Problem to work on:
Write out, from the entries below, exactly the lines that run between the lines holding "Where should I click to: Mute" and "Click the top Save & Exit button", inclusive, and stop there.

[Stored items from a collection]
◆ ◆ ◆ ◆ ◆ ◆ ◆

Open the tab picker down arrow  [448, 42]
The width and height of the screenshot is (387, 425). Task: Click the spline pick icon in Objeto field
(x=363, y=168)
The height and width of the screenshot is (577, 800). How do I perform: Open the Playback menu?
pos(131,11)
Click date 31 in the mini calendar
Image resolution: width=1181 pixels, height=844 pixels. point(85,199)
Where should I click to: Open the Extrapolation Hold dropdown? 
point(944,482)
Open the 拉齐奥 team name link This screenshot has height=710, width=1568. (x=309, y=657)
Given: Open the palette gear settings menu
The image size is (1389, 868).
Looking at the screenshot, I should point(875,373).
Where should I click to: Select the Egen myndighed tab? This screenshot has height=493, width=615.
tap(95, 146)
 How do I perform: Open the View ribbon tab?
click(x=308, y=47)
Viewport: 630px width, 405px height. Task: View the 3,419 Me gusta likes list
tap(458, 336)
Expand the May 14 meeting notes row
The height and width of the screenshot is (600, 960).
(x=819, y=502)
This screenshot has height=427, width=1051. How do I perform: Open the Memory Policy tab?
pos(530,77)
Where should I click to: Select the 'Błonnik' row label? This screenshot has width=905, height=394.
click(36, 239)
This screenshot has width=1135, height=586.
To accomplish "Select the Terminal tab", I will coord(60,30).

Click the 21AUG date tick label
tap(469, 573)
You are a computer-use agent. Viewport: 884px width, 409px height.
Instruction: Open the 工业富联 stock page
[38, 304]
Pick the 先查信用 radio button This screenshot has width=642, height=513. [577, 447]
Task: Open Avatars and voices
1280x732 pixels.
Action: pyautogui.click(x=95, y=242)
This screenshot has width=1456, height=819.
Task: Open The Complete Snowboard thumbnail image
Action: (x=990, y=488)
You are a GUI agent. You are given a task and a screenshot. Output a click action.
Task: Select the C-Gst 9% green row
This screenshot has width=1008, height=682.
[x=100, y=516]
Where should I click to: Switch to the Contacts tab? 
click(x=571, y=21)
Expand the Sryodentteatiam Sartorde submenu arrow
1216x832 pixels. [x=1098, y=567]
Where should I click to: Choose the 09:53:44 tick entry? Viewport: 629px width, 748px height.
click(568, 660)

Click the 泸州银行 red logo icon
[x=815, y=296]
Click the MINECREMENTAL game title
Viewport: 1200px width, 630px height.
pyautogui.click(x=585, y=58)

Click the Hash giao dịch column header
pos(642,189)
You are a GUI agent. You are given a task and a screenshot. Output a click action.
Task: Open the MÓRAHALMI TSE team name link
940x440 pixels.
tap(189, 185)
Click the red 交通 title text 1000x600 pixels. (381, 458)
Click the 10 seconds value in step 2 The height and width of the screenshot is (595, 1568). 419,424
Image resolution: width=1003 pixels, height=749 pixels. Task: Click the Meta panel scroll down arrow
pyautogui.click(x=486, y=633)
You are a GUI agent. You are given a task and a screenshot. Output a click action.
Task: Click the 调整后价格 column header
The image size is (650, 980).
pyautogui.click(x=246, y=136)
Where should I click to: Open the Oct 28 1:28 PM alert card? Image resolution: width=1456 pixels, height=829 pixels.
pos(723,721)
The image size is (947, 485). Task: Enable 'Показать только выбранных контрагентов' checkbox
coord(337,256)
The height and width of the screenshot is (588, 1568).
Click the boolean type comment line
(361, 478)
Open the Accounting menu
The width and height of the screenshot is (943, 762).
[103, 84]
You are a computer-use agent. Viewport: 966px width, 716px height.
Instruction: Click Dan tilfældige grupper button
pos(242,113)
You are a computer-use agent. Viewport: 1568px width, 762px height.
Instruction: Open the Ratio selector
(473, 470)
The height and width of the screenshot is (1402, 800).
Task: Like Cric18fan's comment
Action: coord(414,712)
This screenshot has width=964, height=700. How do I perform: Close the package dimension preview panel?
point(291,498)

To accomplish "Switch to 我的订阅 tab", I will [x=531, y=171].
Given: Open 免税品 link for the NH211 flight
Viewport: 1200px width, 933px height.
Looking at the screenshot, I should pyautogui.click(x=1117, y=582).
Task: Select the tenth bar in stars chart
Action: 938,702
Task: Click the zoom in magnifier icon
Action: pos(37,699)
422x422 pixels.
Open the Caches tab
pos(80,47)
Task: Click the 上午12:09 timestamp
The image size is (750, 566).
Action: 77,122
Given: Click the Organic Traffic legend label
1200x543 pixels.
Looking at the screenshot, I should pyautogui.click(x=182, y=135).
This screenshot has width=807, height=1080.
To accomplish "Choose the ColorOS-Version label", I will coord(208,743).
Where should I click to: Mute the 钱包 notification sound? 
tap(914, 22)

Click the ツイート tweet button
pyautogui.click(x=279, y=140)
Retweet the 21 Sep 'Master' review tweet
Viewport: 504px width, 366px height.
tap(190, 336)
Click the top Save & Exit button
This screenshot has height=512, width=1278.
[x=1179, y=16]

◆ ◆ ◆ ◆ ◆ ◆ ◆

Exercise response:
Where should I click to: Mute the 钱包 notification sound? 
tap(914, 22)

Click the ツイート tweet button
pyautogui.click(x=279, y=140)
Retweet the 21 Sep 'Master' review tweet
Viewport: 504px width, 366px height.
tap(190, 336)
Click the top Save & Exit button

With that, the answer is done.